(Instructions for the task)
From the listing below, pick out each line with the word "radio".

══════════════════════════════

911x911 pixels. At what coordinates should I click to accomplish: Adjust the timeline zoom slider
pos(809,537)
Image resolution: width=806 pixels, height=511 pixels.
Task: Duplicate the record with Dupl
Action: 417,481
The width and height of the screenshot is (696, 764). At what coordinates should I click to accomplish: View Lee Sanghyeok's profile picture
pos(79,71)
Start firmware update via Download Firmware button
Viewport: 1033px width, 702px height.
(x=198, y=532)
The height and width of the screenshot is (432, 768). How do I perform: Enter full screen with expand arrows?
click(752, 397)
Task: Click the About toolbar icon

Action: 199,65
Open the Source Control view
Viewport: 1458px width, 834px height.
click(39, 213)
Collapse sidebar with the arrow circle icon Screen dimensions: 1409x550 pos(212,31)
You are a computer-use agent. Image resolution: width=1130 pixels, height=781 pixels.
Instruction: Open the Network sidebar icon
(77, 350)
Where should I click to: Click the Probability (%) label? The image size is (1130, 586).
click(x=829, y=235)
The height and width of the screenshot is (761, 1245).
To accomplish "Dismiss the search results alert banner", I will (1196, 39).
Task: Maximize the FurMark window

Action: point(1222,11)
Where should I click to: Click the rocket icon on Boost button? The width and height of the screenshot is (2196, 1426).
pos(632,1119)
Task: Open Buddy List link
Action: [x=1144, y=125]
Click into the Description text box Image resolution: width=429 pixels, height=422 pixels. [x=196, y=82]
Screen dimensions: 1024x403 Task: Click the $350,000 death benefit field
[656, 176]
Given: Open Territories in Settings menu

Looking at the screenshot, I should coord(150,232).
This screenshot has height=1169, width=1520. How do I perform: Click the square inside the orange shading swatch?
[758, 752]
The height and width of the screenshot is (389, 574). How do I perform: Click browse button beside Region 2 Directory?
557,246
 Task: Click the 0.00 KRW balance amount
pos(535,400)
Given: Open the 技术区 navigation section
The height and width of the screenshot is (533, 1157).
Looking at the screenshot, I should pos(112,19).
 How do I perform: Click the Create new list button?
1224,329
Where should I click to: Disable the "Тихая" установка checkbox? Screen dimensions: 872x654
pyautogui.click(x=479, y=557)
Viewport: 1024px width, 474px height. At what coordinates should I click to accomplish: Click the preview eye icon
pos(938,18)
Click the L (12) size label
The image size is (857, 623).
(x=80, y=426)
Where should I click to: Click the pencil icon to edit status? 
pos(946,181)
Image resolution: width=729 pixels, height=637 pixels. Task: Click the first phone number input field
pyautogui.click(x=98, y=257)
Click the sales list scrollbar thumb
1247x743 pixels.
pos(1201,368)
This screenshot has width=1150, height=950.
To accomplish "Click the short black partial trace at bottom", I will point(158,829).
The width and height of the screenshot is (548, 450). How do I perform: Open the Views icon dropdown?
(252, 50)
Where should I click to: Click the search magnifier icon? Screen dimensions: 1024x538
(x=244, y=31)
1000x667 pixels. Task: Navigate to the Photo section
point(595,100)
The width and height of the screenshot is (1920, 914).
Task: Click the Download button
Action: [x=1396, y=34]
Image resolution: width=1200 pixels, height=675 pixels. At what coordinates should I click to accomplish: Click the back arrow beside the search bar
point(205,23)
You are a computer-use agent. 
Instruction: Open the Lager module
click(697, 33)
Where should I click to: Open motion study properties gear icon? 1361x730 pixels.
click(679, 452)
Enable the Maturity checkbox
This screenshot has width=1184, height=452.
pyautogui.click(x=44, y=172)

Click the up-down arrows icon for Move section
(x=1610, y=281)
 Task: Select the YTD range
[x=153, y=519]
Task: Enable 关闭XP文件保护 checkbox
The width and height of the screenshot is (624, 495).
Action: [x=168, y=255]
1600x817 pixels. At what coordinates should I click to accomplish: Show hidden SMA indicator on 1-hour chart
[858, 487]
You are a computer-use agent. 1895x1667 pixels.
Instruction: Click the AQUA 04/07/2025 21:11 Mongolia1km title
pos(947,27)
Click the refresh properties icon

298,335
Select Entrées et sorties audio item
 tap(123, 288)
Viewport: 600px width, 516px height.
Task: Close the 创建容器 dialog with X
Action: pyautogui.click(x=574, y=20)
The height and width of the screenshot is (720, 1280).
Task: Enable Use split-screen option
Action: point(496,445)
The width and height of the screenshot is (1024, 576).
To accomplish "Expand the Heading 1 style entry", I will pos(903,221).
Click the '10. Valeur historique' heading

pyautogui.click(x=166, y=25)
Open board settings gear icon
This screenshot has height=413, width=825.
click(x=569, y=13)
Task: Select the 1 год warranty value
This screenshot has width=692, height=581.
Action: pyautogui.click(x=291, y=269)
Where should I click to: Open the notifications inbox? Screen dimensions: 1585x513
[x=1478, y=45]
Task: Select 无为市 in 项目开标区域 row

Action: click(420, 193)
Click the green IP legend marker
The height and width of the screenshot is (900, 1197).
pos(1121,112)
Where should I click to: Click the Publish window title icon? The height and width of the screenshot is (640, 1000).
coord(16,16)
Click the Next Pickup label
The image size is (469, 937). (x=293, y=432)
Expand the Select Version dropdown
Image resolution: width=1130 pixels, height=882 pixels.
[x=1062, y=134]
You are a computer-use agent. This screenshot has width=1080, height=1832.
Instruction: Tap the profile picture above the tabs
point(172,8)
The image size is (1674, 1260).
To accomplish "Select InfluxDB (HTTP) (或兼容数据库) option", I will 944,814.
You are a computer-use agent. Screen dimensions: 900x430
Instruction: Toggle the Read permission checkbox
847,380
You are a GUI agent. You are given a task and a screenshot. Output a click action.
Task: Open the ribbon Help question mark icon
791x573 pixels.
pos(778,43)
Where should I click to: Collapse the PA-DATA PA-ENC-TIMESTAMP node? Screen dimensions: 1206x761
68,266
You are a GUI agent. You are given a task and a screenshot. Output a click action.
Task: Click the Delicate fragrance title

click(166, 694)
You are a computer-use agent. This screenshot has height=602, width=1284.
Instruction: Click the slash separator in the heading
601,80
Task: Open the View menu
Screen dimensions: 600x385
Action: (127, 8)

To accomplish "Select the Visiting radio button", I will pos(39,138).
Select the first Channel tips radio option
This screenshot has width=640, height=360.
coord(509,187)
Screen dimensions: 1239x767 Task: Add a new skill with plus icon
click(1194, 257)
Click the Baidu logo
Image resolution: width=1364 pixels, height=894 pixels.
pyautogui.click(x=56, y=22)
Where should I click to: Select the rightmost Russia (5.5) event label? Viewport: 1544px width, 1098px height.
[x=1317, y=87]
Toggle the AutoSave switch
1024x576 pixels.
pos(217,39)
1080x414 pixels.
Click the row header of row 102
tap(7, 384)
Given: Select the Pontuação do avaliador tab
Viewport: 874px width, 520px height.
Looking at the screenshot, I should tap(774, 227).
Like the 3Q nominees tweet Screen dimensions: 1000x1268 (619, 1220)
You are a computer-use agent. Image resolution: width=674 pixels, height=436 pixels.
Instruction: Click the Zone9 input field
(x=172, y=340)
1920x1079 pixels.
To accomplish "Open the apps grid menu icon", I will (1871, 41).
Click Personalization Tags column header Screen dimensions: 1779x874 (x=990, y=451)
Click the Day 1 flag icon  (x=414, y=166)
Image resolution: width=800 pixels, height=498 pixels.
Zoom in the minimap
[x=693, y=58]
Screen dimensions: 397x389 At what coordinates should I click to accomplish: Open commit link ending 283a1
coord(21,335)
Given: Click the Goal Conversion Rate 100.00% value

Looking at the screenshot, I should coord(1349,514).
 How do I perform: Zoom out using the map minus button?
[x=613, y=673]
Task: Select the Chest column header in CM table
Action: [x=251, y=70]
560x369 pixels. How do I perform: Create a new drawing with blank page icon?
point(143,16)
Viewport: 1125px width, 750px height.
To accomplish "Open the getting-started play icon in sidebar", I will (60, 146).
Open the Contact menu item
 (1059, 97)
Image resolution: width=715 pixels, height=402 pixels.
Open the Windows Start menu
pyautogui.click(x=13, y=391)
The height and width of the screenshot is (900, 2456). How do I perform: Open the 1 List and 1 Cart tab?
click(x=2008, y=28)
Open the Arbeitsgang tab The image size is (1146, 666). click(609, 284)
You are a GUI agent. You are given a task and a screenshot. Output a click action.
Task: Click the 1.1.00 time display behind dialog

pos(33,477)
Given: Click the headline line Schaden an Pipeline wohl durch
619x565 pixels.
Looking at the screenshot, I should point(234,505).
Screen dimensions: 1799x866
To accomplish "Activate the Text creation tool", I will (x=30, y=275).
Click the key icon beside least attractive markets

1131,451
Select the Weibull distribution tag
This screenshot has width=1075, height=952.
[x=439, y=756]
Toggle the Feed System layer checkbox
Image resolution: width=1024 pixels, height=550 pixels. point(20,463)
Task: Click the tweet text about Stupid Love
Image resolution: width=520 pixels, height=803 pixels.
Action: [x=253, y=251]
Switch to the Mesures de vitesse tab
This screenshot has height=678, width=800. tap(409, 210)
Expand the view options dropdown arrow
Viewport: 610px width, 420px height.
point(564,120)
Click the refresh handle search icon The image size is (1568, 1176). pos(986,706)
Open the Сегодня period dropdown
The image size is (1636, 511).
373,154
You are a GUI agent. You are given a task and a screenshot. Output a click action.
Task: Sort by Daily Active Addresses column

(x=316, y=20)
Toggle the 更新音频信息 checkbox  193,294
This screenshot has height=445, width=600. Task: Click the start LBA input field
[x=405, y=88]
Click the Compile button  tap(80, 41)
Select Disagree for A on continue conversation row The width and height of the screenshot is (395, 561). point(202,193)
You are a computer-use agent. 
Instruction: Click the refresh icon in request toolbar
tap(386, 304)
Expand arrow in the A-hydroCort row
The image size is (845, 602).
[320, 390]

══════════════════════════════

(Response to the task)
To accomplish "Select the Visiting radio button", I will pos(39,138).
Select the first Channel tips radio option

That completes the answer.